Int’l Auditors Return To Examine ECCC Further

Auditors examining the human resources section of the Cambo­dian side of the Khmer Rouge tribunal have returned to Phnom Penh for three days of further investigation, Peter Foster, the tribunal’s UN public affairs officer, said Tuesday.

“They felt there was enough information to warrant a more extended audit,” Foster said.

He added that it was unclear exactly what had triggered the additional inquiry.

Candide Consulting, the Kuala Lumpur-based firm that is conducting the audit, visited the court from Jan 29 to Feb 2 and returned Tuesday.

The UN Development Pro­gram, which commissioned the audit in January, declined to respond to specific requests for information on the auditor’s return.

On Wednesday, UNDP spok­es­­man Men Kimseng wrote in a brief email message: “This visit is part of [the] audit process.”

The UNDP, which oversees more than $6 million donated to the court, said in a statement last month that the audit had been triggered by reports in late 2006 that had raised concerns about the transparency of hiring procedures at the tribunal.

It remains unclear whether Candide will, during this visit, be looking into the contentious allegations that Cambodian court officials, including judges, had to kick back part of their salaries in exchange for their jobs.

“[Candide’s] mandate I would think would be broad enough to uncover that sort of activity were it taking place,” Foster said.

Staffers on the Cambodian side of the court have vigorously denied those allegations, which were first publicized in a Feb 14 statement by the Open Society Justice Initiative, a New York-based group that has been monitoring and supporting the tribunal since 2003.

In a Feb 16 letter to OSJI Exe­cutive Director James Gold­ston, the court’s Director of Admin­istration, Sean Visoth, said the UNDP-commissioned audit had nothing to do with the kickback allegations.

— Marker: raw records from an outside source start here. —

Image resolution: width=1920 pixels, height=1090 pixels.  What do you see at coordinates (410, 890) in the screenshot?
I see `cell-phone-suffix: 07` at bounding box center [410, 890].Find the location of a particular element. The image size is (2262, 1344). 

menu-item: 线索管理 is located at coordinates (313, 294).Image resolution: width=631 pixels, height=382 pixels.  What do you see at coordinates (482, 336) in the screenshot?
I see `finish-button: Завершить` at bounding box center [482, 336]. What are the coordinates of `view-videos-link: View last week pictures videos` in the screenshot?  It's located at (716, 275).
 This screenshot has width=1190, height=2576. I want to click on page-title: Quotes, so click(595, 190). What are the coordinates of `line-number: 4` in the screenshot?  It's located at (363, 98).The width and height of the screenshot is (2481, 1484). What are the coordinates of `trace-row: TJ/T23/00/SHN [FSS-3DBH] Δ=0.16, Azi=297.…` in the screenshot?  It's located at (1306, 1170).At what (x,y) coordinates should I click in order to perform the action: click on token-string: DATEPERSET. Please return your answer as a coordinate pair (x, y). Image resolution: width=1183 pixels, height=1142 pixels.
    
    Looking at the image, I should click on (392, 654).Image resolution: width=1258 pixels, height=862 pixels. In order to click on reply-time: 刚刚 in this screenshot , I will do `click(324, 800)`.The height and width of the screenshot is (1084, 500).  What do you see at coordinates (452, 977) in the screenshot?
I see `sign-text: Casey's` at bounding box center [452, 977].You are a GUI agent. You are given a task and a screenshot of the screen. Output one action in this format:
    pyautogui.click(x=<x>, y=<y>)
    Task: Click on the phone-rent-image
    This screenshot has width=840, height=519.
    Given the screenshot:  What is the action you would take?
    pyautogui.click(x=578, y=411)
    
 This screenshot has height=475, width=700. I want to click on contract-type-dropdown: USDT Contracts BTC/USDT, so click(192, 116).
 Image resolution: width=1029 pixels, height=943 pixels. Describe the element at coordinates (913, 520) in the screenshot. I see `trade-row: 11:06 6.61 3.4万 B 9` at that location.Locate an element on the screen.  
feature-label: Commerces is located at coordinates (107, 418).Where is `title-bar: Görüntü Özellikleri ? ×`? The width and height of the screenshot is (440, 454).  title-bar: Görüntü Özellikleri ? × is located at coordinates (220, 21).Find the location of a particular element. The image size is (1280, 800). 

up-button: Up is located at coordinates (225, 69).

ECCC Public Affairs Chief Hel­en Jarvis declined to comment Wednesday on the audit.

Gilbert Bitti, a senior legal advisor at the International Criminal Court in the Hague, said in an interview earlier this month that anything that throws into question the impartiality of judges—including kickbacks for jobs—could become an issue once a case goes to court.

“Everything may become an issue. This is why independent trials are difficult for some states,” he said.